Neil Young, the name says it all. Rock Star, Pop Icon, Musical Dissident, Legend. Whatever words you use, Neil Young by any other name is still rock and roll, the roots of rock and roll that is. Prairie Wind is being touted as one of, if not the best album Young has made. That’s a hard call, but I can tell you that Prairie Wind is as basic and as close to home as Young can be. It’s gentle slow waltz rhythms on songs such as “It’s a Dream” to its rockin’ rhythm of country blues on “Far From Home” show the diversity that has kept Neil a musical superstar all these years. Prairie Wind is no compilation album; its Neil Young at his purest.

The lead off song is “The Painter” (Critic’s Choice- Time Magazine) which lays the groundwork for the rest of the album. Like wheat fields blowing in the summer wind, the melody takes you along for the ride, but the words warn otherwise, “If you follow every dream, you might get lost,” certainly good advice.

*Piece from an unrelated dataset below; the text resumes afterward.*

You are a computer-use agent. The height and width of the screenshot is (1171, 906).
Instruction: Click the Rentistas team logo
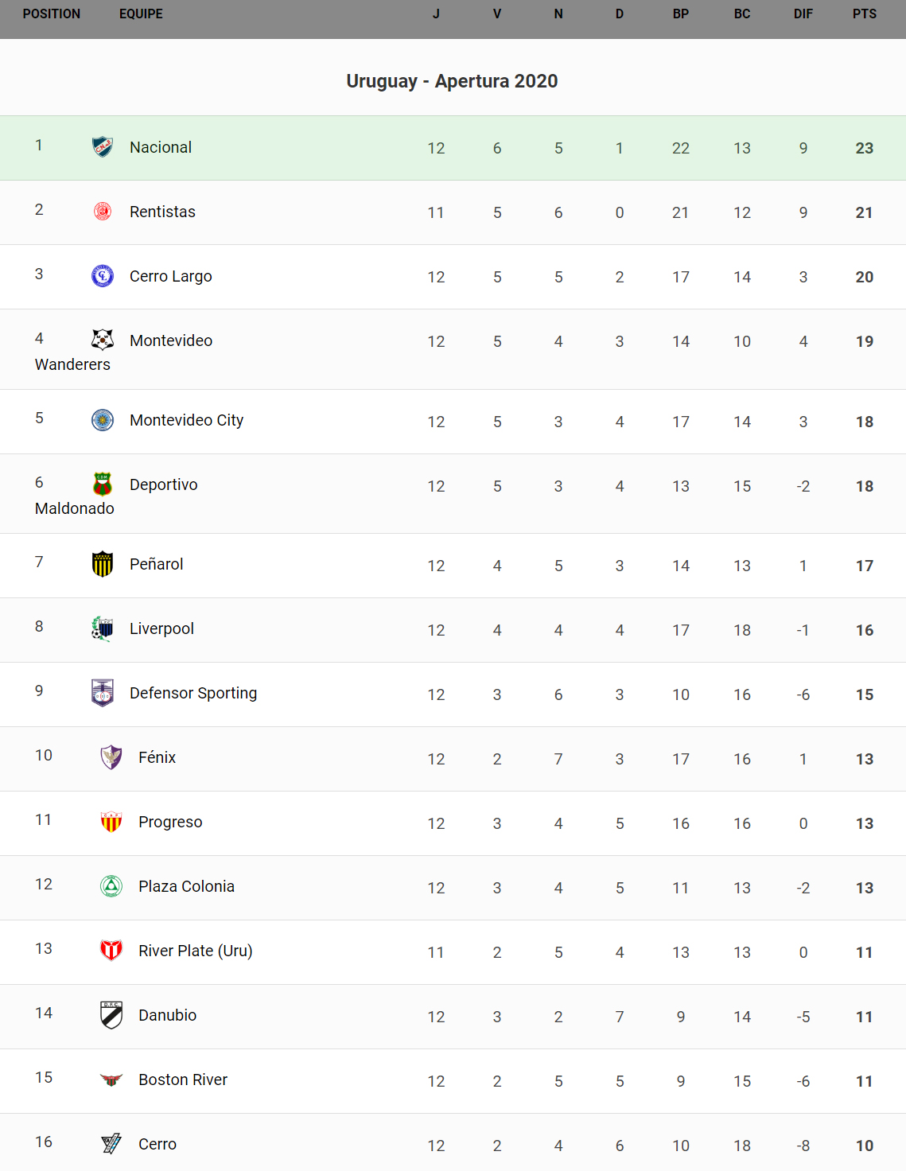(x=103, y=212)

The haunting song “No Wonder” follows it. This one gave me goose bumps as it played. Young’s lyrics in this one talk of days past when birds blocked out the sun on their journey south and tell you why we are “losing time”. It also had a line in there that has me wondering, after 9/11, what did Chris Rock say? This is Neil’s political “gotcha” song where he just tells it like it is.

Other songs, such as “This Old Guitar” pays homage to the tool that gave him the keys to the car that has driven him all this way, and hopefully for a little while longer. Prairie Wind, the title track, is another one of Young’s gritty blues tracks that send messages such as, “You can see into the future, but it maybe a mirage/Like a new car sittin’ there in your old garage”. Young can feel the times changing around him, and he puts thought to what our world once was not that very long ago. “He Was The King” is Young’s tribute to Elvis as he had seen him through the years.

The final track is “When God Made Me”, this sure won’t be Dr. Dobson’s favorite, because it really asks questions about the way things are being presented. “…did He envision all the wars that were fought in His name?” Young never shies away from controversy, and in this hymnal melody with very simple words, Young challenges the religious sects from all over, asking “what makes you think you are so right.” (That’s not a line in there, but a feeling I got from the song.)

I wouldn’t say this is his best album ever, because I hope he has more to come, but this is certainly one of his strongest. In a time where people are being fed fear from all directions, and you don’t feel you can trust anybody any more, here comes Neil Young, not charging in like the cavalry, but approaching soft and quiet, ever-changing like a prairie wind.

A bonus edition comes with a DVD that features the recording of Prairie Wind.

If you like Neil Young, this is a must. Happy Winter Solstice, babies. FV

Fumo Verde is a member of The Masked Music Snobs.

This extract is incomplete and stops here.